━━━━━ Data for analysis ━━━━━

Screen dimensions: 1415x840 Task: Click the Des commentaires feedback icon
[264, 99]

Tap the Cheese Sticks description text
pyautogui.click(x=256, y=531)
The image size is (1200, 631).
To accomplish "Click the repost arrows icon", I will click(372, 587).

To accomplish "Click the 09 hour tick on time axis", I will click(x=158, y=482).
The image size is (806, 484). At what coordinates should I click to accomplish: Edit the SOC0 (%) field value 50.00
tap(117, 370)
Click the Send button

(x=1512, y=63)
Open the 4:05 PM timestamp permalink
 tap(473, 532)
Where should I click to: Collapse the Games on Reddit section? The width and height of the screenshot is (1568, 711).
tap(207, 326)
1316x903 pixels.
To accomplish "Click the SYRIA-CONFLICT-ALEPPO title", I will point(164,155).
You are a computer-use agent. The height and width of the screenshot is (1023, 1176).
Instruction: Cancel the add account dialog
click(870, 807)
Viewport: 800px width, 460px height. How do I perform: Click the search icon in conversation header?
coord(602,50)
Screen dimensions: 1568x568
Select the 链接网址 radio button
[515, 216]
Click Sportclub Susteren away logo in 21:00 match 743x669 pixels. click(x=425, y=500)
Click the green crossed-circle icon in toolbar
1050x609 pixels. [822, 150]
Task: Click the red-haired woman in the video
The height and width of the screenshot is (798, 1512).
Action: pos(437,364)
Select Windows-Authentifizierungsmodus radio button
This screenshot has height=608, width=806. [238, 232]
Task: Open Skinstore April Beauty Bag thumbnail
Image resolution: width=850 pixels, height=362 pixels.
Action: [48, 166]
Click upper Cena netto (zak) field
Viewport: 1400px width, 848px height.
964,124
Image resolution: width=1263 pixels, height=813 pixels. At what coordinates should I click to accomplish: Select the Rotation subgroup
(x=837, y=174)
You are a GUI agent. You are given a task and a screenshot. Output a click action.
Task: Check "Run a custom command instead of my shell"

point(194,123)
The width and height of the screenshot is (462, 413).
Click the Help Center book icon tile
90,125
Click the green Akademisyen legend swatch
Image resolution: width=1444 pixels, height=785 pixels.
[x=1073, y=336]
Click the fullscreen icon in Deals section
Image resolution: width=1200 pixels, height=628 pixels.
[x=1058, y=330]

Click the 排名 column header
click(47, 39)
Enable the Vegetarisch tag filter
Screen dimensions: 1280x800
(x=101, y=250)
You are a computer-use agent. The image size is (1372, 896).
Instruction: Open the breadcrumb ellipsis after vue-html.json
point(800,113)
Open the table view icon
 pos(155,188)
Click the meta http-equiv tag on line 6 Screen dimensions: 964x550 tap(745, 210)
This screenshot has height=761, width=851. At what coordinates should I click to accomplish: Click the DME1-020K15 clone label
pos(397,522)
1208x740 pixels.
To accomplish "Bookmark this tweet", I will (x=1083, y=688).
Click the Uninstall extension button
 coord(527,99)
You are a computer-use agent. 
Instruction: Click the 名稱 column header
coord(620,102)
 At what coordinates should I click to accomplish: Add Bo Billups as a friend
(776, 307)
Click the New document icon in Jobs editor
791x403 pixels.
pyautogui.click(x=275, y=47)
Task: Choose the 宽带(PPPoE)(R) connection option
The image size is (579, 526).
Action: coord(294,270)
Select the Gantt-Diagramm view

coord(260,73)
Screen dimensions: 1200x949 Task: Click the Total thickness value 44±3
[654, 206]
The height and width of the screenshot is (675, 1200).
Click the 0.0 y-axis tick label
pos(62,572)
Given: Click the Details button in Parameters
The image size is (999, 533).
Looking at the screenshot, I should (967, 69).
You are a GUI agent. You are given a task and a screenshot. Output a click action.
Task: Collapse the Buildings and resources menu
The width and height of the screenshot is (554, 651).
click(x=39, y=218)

━━━━━

- [Action item] In the entries above, copy the lines from the one that contains "Click the 排名 column header" through the last line, exactly as they appear.

- [Reply to the task]
Click the 排名 column header
click(47, 39)
Enable the Vegetarisch tag filter
Screen dimensions: 1280x800
(x=101, y=250)
You are a computer-use agent. The image size is (1372, 896).
Instruction: Open the breadcrumb ellipsis after vue-html.json
point(800,113)
Open the table view icon
 pos(155,188)
Click the meta http-equiv tag on line 6 Screen dimensions: 964x550 tap(745, 210)
This screenshot has height=761, width=851. At what coordinates should I click to accomplish: Click the DME1-020K15 clone label
pos(397,522)
1208x740 pixels.
To accomplish "Bookmark this tweet", I will (x=1083, y=688).
Click the Uninstall extension button
 coord(527,99)
You are a computer-use agent. 
Instruction: Click the 名稱 column header
coord(620,102)
 At what coordinates should I click to accomplish: Add Bo Billups as a friend
(776, 307)
Click the New document icon in Jobs editor
791x403 pixels.
pyautogui.click(x=275, y=47)
Task: Choose the 宽带(PPPoE)(R) connection option
The image size is (579, 526).
Action: coord(294,270)
Select the Gantt-Diagramm view

coord(260,73)
Screen dimensions: 1200x949 Task: Click the Total thickness value 44±3
[654, 206]
The height and width of the screenshot is (675, 1200).
Click the 0.0 y-axis tick label
pos(62,572)
Given: Click the Details button in Parameters
The image size is (999, 533).
Looking at the screenshot, I should (967, 69).
You are a GUI agent. You are given a task and a screenshot. Output a click action.
Task: Collapse the Buildings and resources menu
The width and height of the screenshot is (554, 651).
click(x=39, y=218)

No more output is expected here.